Интервью:
Точка зрения
ЕЩЕ СОВСЕМ недавно правда вынуждена была изобретать свою тайнопись сообщения с внешним миром. Чтобы пробудить охваченное летаргическим сном общественное сознание, она вспомнила древний язык Эзопа, она создавала миры, в которых мы узнавали себя и с трагической ясностью читали свое будущее. Мы не знали, наступит ли день, когда придет конец диктатуре лжи, и потому осваивали код правды, учась калькировать с событий многовековой давности свой сегодняшний день.
Драматург Эдвард Радзинский был одним из немногих, кто пытался прорвать блокаду молчания. Историк по образованию, в многотрудной биографии человечества и России он выбирал страницы, которые помогали прояснять происходящее в нашем обществе. Почему становится ненавистным тот, кто несет истину и добродетель и сам живет в гармонии с провозглашенными им нравственными законами? Почему его снисходительная доброта и выстраданная мудрость — тяжкий крест для его современников? Почему его непоколебимая вера в доброту человеческой природы вызывает улюлюканье толпы? Не потому ли, что самосовершенствование — весьма тернистый, а значит, для многих недоступный или нежелательный путь?
— В одной из лучших своих пьес — «Беседы с Сократом» — вы исследовали механизм противостояния личности и общества. Духовный пастырь и толпа. Аскет и люд, жаждущий хлеба и зрелищ... Понимал ли Сократ, решивший бороться против толпы, что исход этой борьбы предрешен?
— Думаю, да. Его предсмертные слова: «...я был осужден не потому, что у меня не хватило доводов на суде. Доводы мои не слушали. Вместо них сограждане ждали только покаяния».
Мы выучили удобную формулу — «глас народа — глас божий». Но вспомните н другое: «глас народа Христа распял». И добавьте: и убил Сократа, а также множество других мыслителей и провидцев. Эти горькие истины казались мне достаточно общеизвестными и банальными, чтобы еще раз напоминать о них. В истории Сократа меня волновал нравственный смысл его учения: идея любви. Сократ пытался открыть согражданам, погрязшим в мелкой борьбе и ненависти, величайшее значение любви к ближнему своему. Он постиг, что разум без любви слеп. Именно это казалось мне тогда важным для нашего общества, в котором долго проповедовалась нетерпимость.

Фрагмент данных:
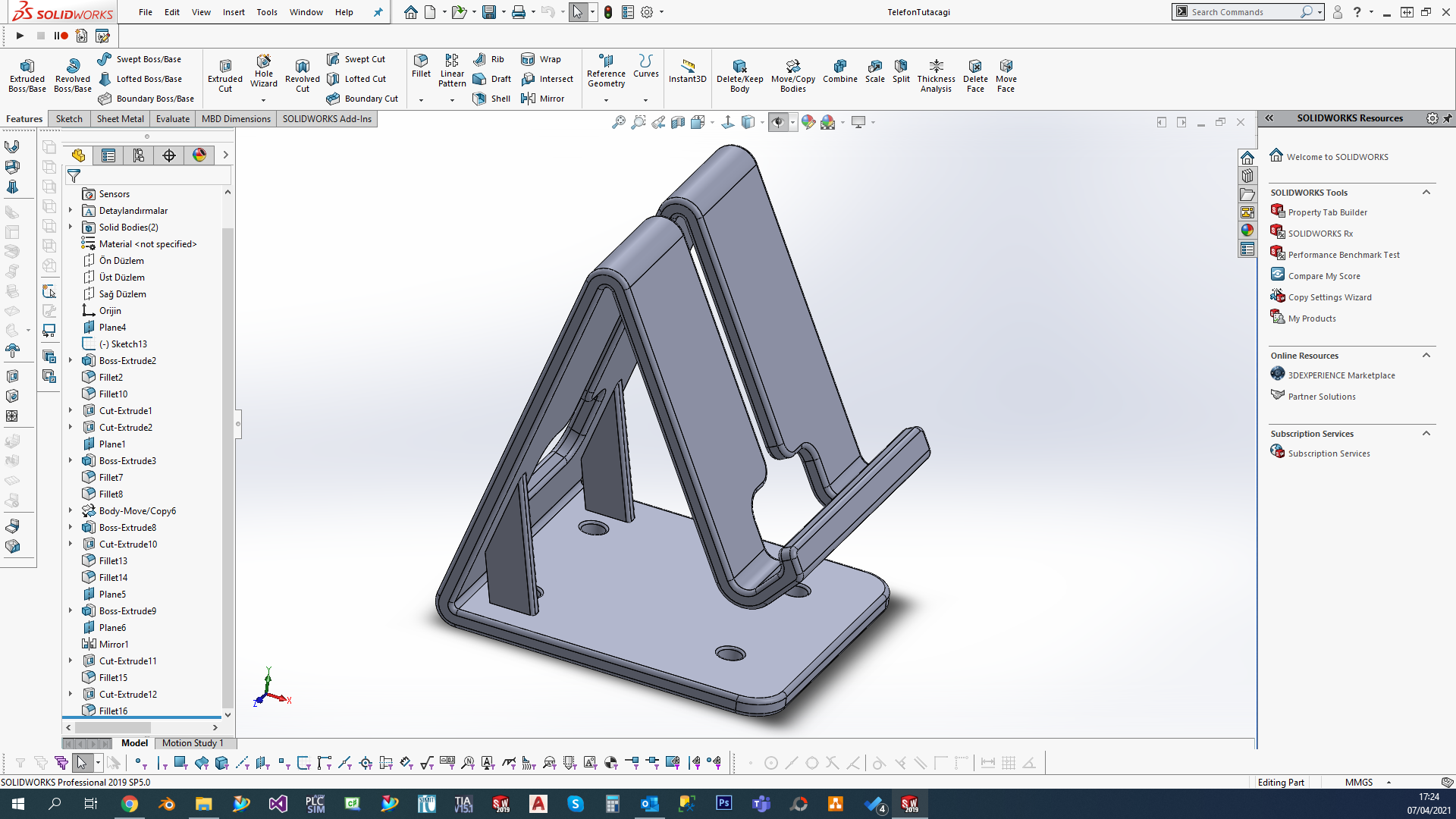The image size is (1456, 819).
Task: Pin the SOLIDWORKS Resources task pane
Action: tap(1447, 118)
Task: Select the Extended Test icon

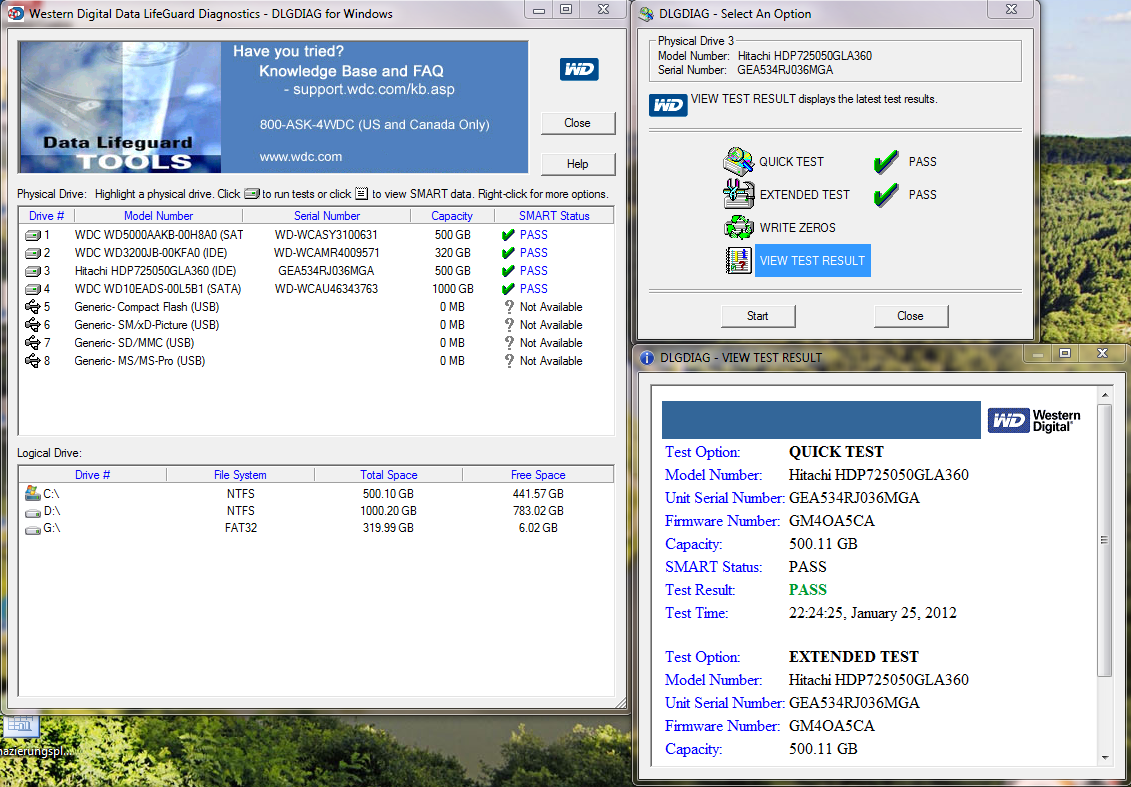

Текст задания 1: Что, по словам Радзинского в интервью с Эдвардом Радзинским, волновало его в истории Сократа?
Текст задания 2: Допишите продолжение интервью с Эдвардом Радзинским, начиная после его последнего предложения.
Эти данные к заданию никакого отношения не имеют.

Результат выполнения 1: Нравственный смысл учения Сократа: идея любви.

Результат выполнения 2:
Сократ был совестью Афин, и нам по наследству отошла никем не учрежденная «должность Сократа». Это должность человека, постоянно задающего вопросы, ответы на которые вроде бы всем ясны. Или же такие, о которых все знают: бесполезно спрашивать — ответа не получишь. Мы ведь помним времена, когда задавать вопросы было просто опасно. И люди научились молчать, лишь сократы с несгибаемым упорством продолжали спрашивать. За это их преследовали, а иногда и физически уничтожали. Общество постепенно превращалось в общество великих молчальников. О правде же, как говорит Сократ, нужно кричать. Если же крик о правде, как случается и сегодня, потонет в общем неодобрительном гуле, мы можем надолго распрощаться с надеждой на реальные изменения.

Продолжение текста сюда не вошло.